* START GIVEN INFORMATION *

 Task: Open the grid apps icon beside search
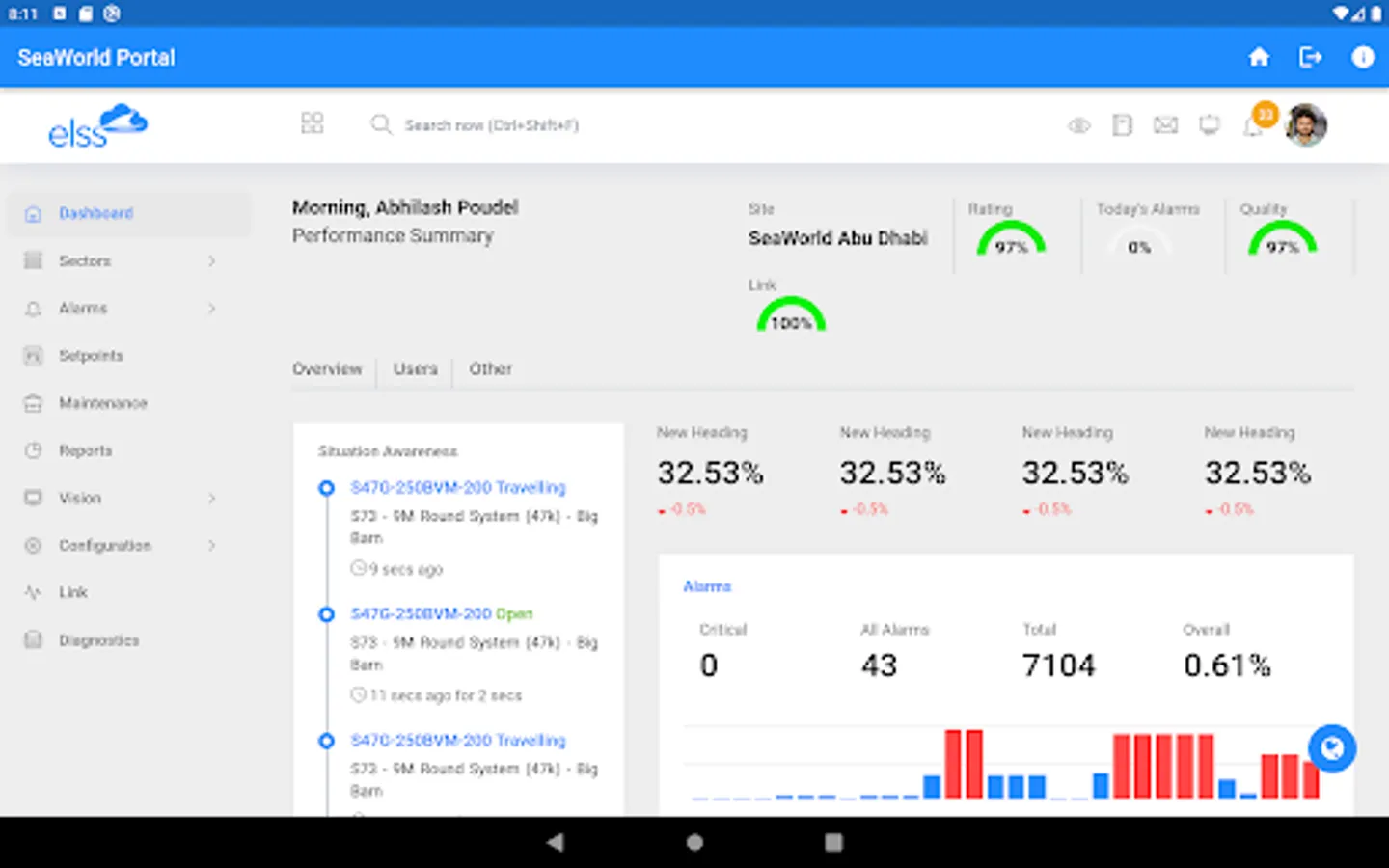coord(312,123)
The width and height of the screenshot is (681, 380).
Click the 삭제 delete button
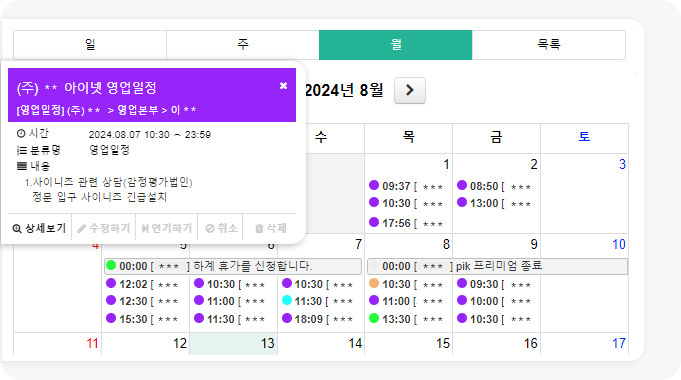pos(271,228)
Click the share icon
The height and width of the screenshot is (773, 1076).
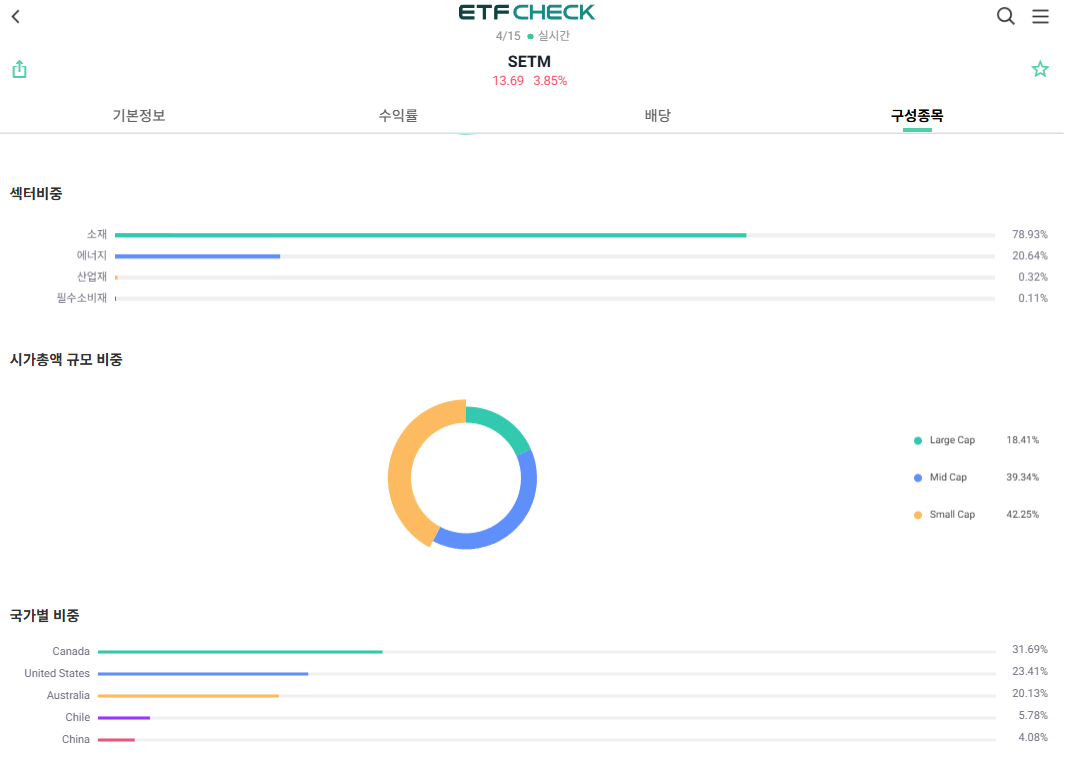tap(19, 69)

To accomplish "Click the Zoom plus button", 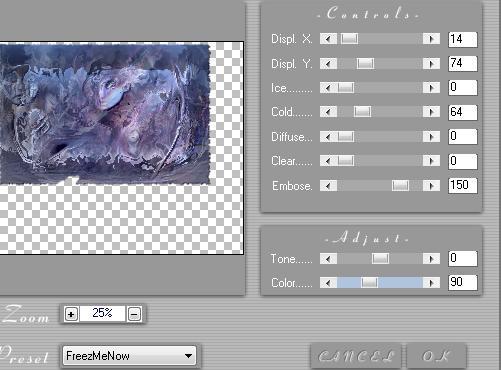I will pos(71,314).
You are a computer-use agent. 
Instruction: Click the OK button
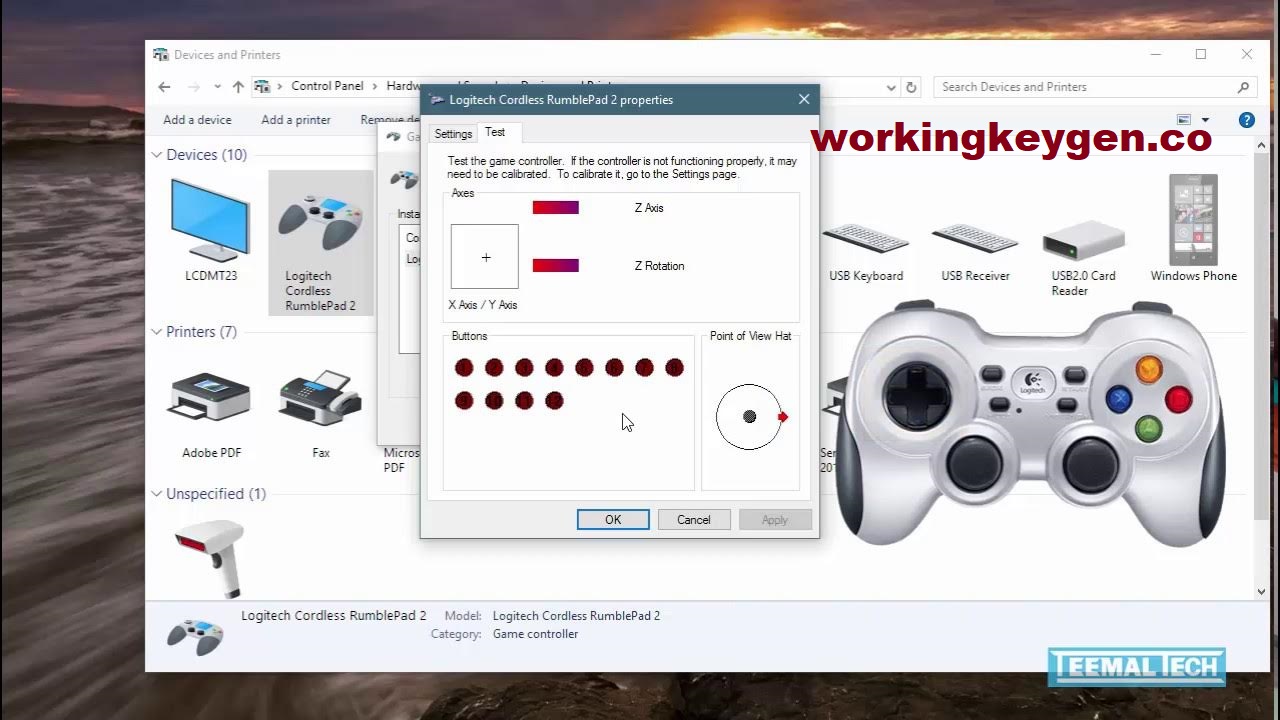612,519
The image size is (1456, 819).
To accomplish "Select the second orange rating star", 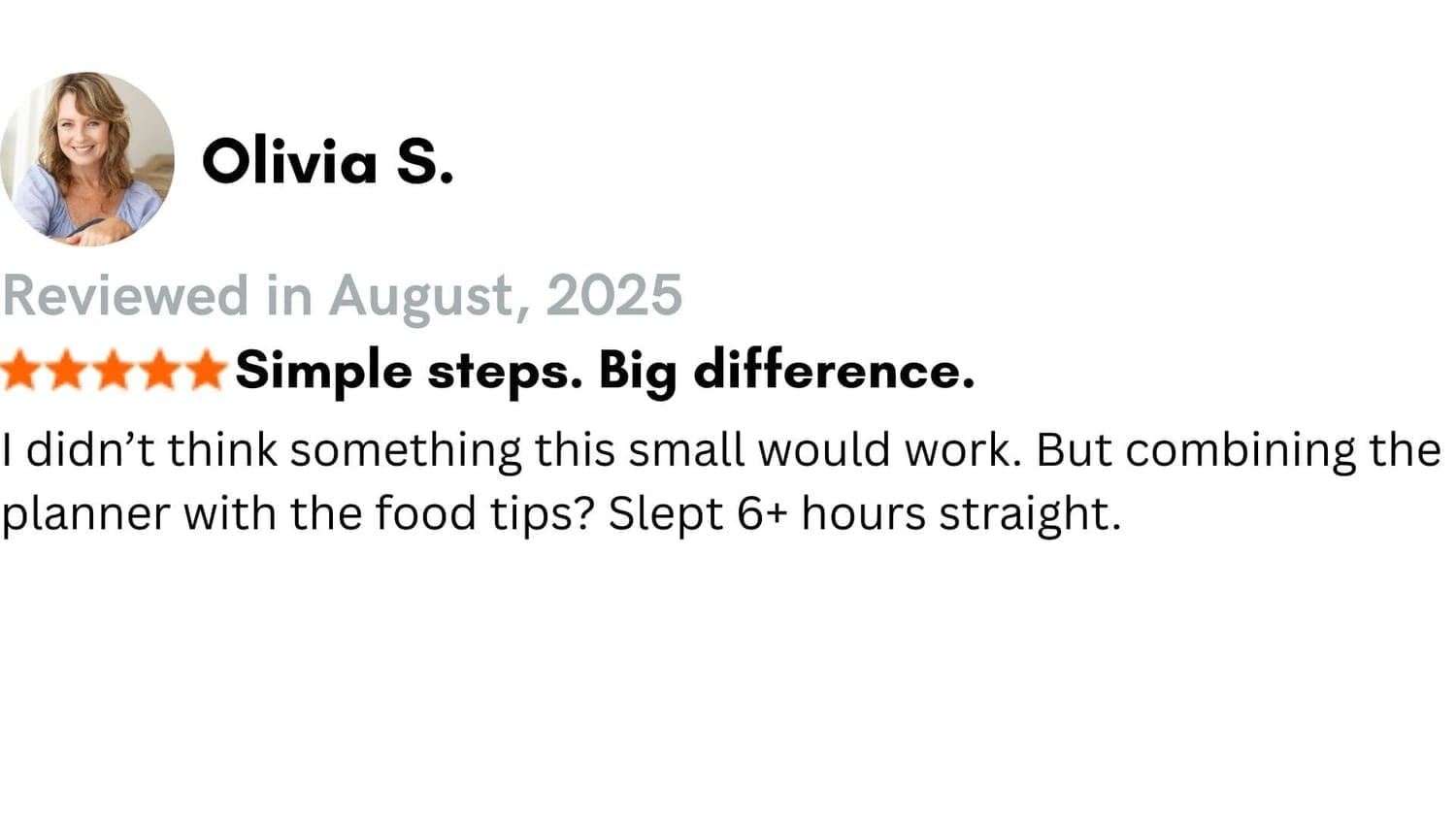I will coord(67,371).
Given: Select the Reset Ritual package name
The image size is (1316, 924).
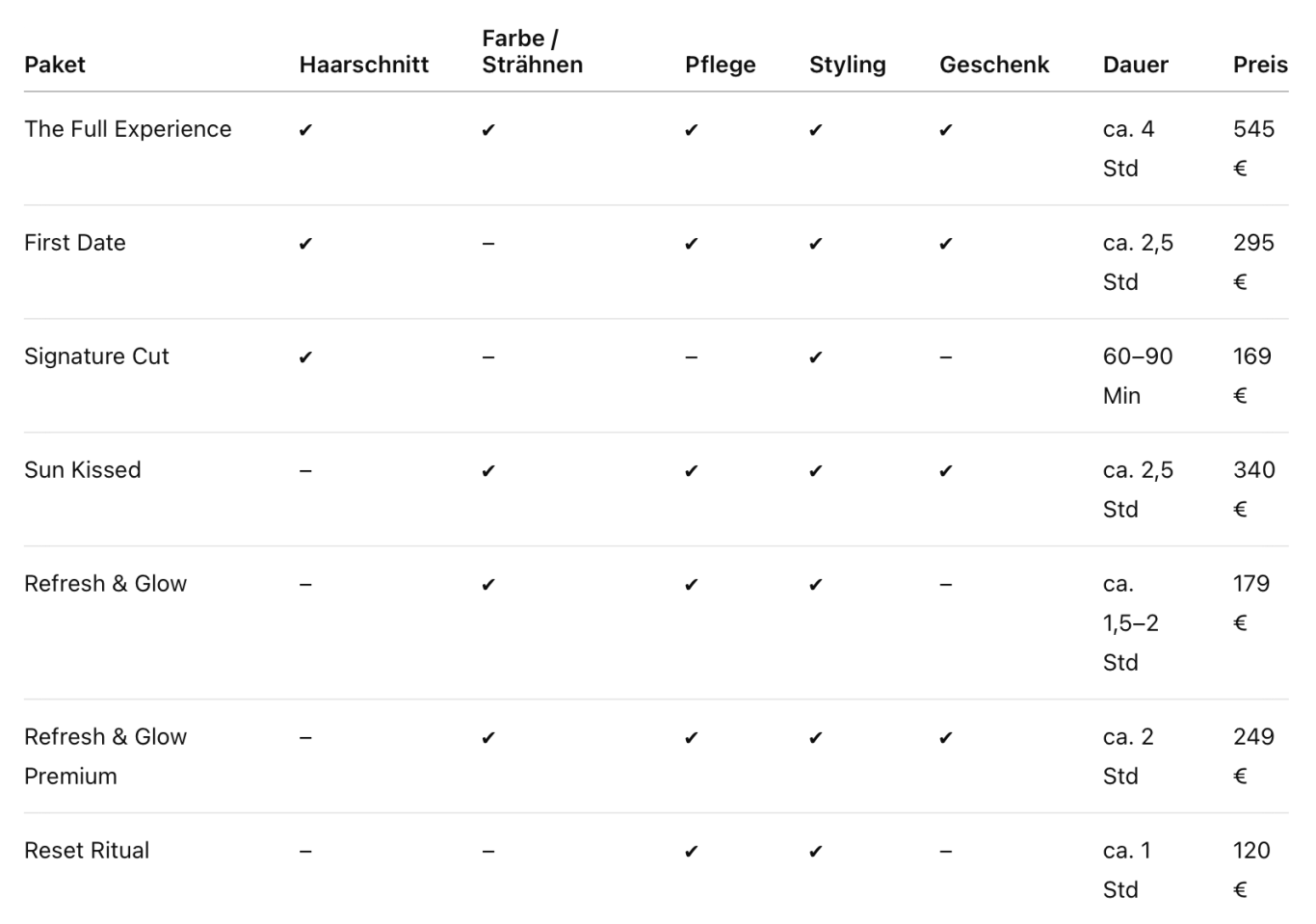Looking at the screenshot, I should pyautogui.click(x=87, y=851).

* END GIVEN INFORMATION *

Output the part that opens with the line containing "Given: Select the Reset Ritual package name" and closes with the last line as a Markdown table with the columns Position and Text, leaving out blank lines. Omit the pictures from your answer.

### THE ANSWER
| Position | Text |
|---|---|
| 1 | Given: Select the Reset Ritual package name |
| 2 | The image size is (1316, 924). |
| 3 | Looking at the screenshot, I should pyautogui.click(x=87, y=851). |